I live in Savannah, pay 700 a month for a large (3 bedrooms!) apartment close to downtown. The sun shines here a lot, winters are very mild, summers hot but bearable. It's both a tourist town and a college town, so there's always something going on.

mareli

In a college dorm you can just walk down the hall and pass through a dozen people's personal lives--and even get involved, by stopping at somebody's door and starting a conversation, if you want to--but if you don't get involved then it doesn't cost you anything. You didn't spend ten minutes walking across campus to wander down this particular hall. I've spent most of my life living in a big, dense city full of fun things to do and cool people to meet and so on. This is not what life here is like. If ten minutes is a barrier for you to actually do things, you may be severely disappointed with what you think a bustling city has to offer.
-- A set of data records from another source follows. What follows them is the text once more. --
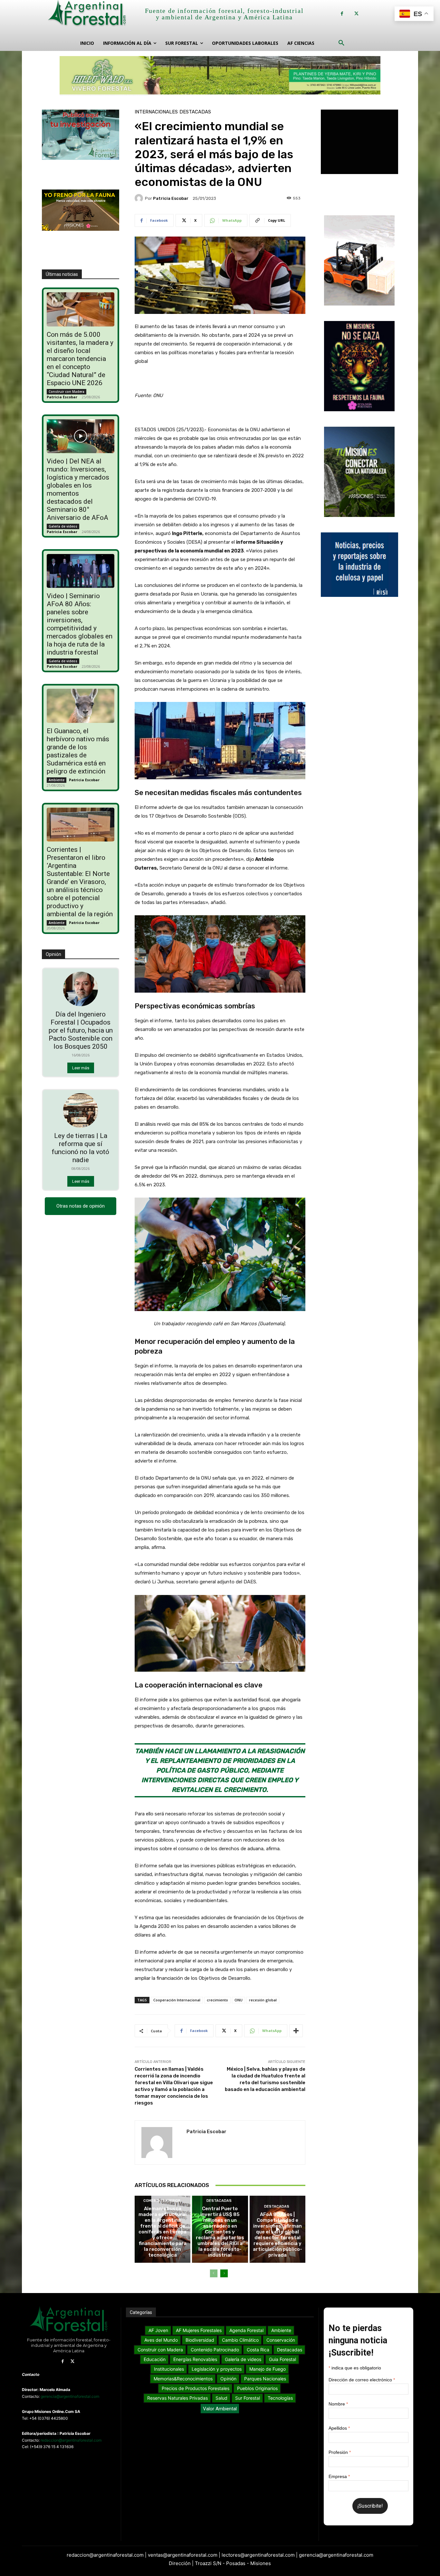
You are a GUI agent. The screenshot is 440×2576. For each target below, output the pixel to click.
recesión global (263, 2000)
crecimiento (217, 2000)
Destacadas (195, 112)
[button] (341, 43)
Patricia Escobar (62, 396)
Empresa (339, 2476)
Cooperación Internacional (176, 2000)
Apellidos (339, 2428)
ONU (238, 2000)
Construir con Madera (66, 391)
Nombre (338, 2403)
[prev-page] (214, 2273)
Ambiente (56, 780)
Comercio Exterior (161, 2200)
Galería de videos (63, 526)
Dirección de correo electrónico (362, 2379)
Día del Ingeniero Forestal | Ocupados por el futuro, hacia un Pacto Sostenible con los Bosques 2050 (81, 1030)
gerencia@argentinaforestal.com (70, 2396)
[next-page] (224, 2273)
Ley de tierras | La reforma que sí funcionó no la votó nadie (80, 1148)
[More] (296, 2030)
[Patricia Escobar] (140, 198)
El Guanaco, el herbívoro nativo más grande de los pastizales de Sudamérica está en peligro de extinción (78, 751)
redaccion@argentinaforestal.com (71, 2440)
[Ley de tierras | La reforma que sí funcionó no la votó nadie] (80, 1110)
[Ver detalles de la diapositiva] (220, 75)
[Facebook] (342, 13)
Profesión (340, 2452)
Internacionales (156, 112)
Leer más (80, 1067)
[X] (356, 13)
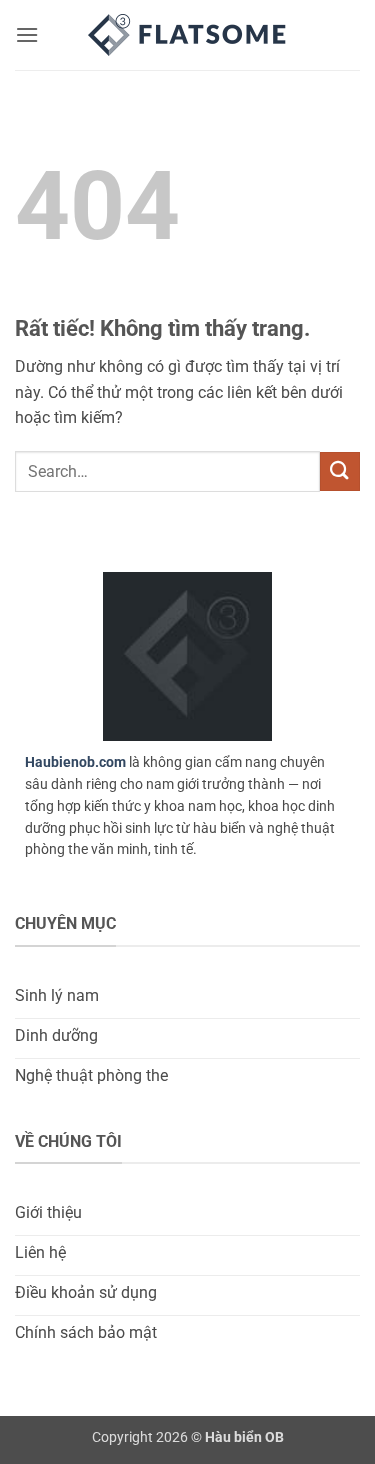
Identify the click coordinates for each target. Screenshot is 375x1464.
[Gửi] (340, 471)
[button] (27, 34)
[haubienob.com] (188, 35)
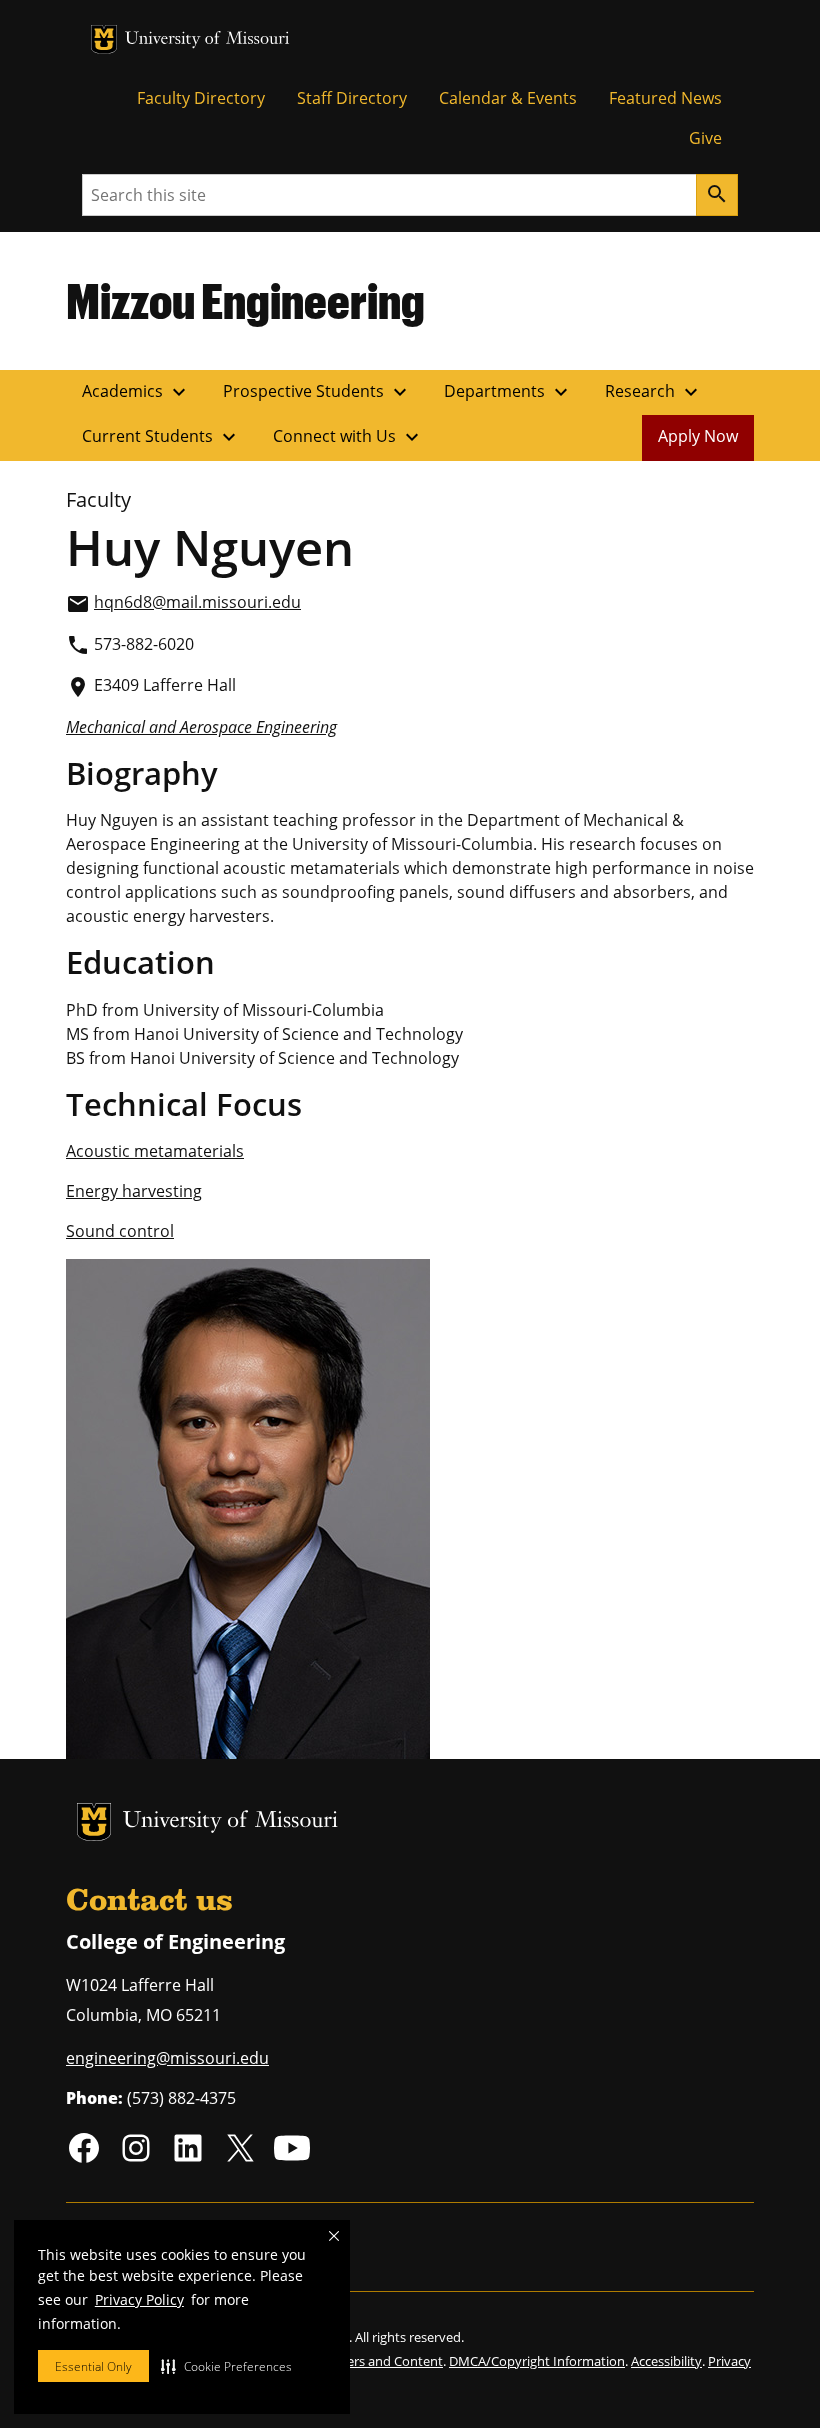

Unless you move into a commune situation, or a squat or an art residence or something that is explicitly collective, you're just going to be living in an apartment building. That is: rows of closed doors, people that don't want anything to do with you, no one like an RA minding people's behavior. The activities all take place in places. To get to the place you have to a) find the place, b) find out how to get into the activity (sign up in advance, pay a fee, etc.), c) go to the place for the activity. Unless it is somehow in your building, that's not going to be a quick, painless trip. You might not have to make your own fun, but you certainly have to find it and actively get involved. You might end up in a building full of cool young people, sure, but I've never lived anywhere people just left their door open so others could come in and say hi like in a dorm. No one will be knocking on your door to invite you to go do stuff unless you meet people in your building who like you enough to do that, and that sort of relationship takes time. People don't hang out in hallways because that's incredibly obnoxious because everyone in every apartment can hear every word of a conversation going on in the hallway. In the dorms that's par for the course; in a regular apartment building, that's rude. Before you put the time and energy and effort into moving your entire life somewhere, do a bit more research as to what city life is like. It's not a college dorm magnified to a million people. It can be more alienating, insular and closed-off than any boring, small town.

griphus

It is not healthy to expect your environment to change to suit your needs. You need to change your needs so that you can adapt to your environment. I don't know. I moved from a cold and grey climate to a sunny climate a few years ago, almost solely because of weather, and I couldn't be happier with my decision. The effect on my mood and happiness has been massive, and that has not diminished over time. It won't work for everyone, but it sure did great things for me. San Francisco would not be my choice for that, though. At all.

primethyme

Same for Harlem or Queens around NYC. There is nowhere in NYC you can get a habitable studio apartment for $700/mo.

griphus

I will also point out, as a big-city resident, that even though we live denser, we often compensate for it by becoming more disconnected. When I walked through my apartment building it was very different than, say, living in a barracks, which is similar to living in a dorm. You don't knock on anyone's doors. If people's drama spills, you avoid it and pretend you're not even there. You don't talk to people easily and are suspicious of someone who talks first - what are they selling?

corb

New Orleans sounds like it could be ideal for you. Warm for most of the year. It freezes only a couple times a year, usually overnight. It snows so rarely I can remember every time I saw so much as a snowflake from birth through age 19. Winters are short and generally sunny. Extreme heat is a factor, but air conditioning is pretty ubiquitous. Cost of living is dirt cheap. You could have a one bedroom apartment in a great neighborhood for under $1000 a month, and buying something is even more sensible. Everyday necessities are even cheaper, and because it's Louisiana gas prices stay pretty reasonable. If you lived in the French Quarter, the Marigny, or some parts of the Garden District, Uptown, or Midcity, you'd definitely have the walkable "center of everything" neighborhood effect you're looking for. You might also want to look at Austin.

Sara C.

I'm not 100% sure about the car situation there, but otherwise it seems like the obvious answer is Austin.

pretentious illiterate

SF just seems to be the coolest big city in the US (according to my limited knowledge) that isn't also too cold or cloudy for my current needs. San Francisco is cloudy and cold. It is not really a very nice place to be in the winter, to be honest. I realize this is somewhat counterintuitive, but the geography of the Bay doesn't make the city very appealing most of the year (however, it is exceedingly appealing in the summer). Either way, I want as much light (so to speak) as I can get for this much money. So how much is that, and where can it be found? Serious answer - at a psychiatrist or psychologist. Your restrictions here suggest what I think you already realize - that you are affected by depression and it is constraining your life choices. That is your root problem here, and moving won't help that. I'd especially suggest that moving to a large urban area would not be what you want, as large cities can be exceptionally alienating for people that aren't willing/able to actively seek out engagement with other people. It is not healthy to expect your environment to change to suit your needs. You need to change your needs so that you can adapt to your environment. In particular, nothing in your post indicates to me that moving will solve any of your problems. In fact, I think they may actually become worse, especially if you try to live in an expensive urban area with a restricted budget.